New Raleigh neighborhoods won’t get individual mailboxes

07/21/2014 4:23 PM

07/21/2014 4:24 PM

At the model home for the newest neighborhood inside the Beltline, an ornate black mailbox sits atop a post at the curb.

But homebuyers in the Oakwood North subdivision won’t be getting one of their own. After developers started work on the community, the U.S. Postal Service pulled the plug on what’s been a standard amenity: curbside mail delivery.

In Raleigh, according to city planning administrator Travis Crane, “the post office doesn’t permit individual mailboxes anymore for new residential developments.”

That means owners of the $350,000 homes at Oakwood North will get their mail the same way apartment dwellers do: by walking or driving to a mail kiosk at the entrance to the neighborhood.

It’s the latest cost-cutting measure for the cash-strapped Postal Service. “There is significant cost savings in initiating all new delivery addresses with an efficient delivery method,” Postal Service spokeswoman Monica Coachman said.

Coachman says no estimates are available yet for the savings, but cluster mailboxes represent a “substantial cost difference” from curbside delivery – which is cheaper than front-door delivery common at older homes.

The “default mode” of delivery in new neighborhoods throughout North Carolina will now be cluster mailboxes. The change doesn’t apply to existing homes. “When notified of plans to construct new residences, the Postal Service will review the area in question and make a decision based on what is efficient and appropriate for that area,” Coachman said.

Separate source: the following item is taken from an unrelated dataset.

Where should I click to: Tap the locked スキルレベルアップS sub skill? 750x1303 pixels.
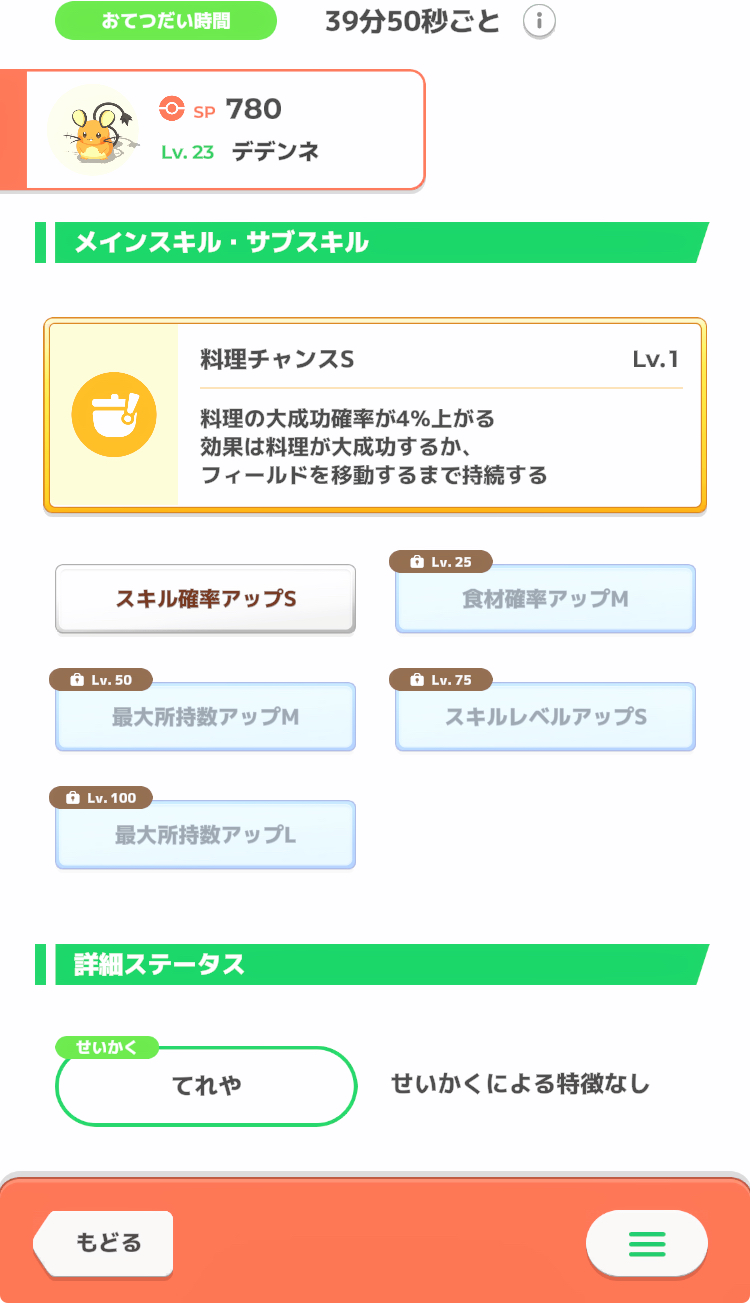pos(545,717)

KB Homes, which is building Oakwood North, has already notified homebuyers and prospective homebuyers, spokeswoman Cara Kane said. “We continue to still have a very positive response in our Oakwood North community with great sales since opening earlier this year,” she wrote in an email.

But while the first house in Oakwood North is nearly complete, the cluster mailboxes haven’t been installed yet. Oakwood North and two other neighborhoods had to obtain a special permit from the Raleigh City Council on Tuesday to install the boxes next to the street.

“This is a rather new thing we’re trying to navigate,” Crane said, adding that future developers will need to make room on their property for mailboxes.

At Oakwood North and another subdivision that secured mailbox permits this week – Wimbledon off Falls of Neuse Road – no residents moved in before the mail delivery change was announced.

In Cary, however, new homeowners waited for weeks to get their first mail. It never came, and their subdivision didn’t have cluster mailboxes. They’ve been driving up to 20 minutes to pick up mail from a post office.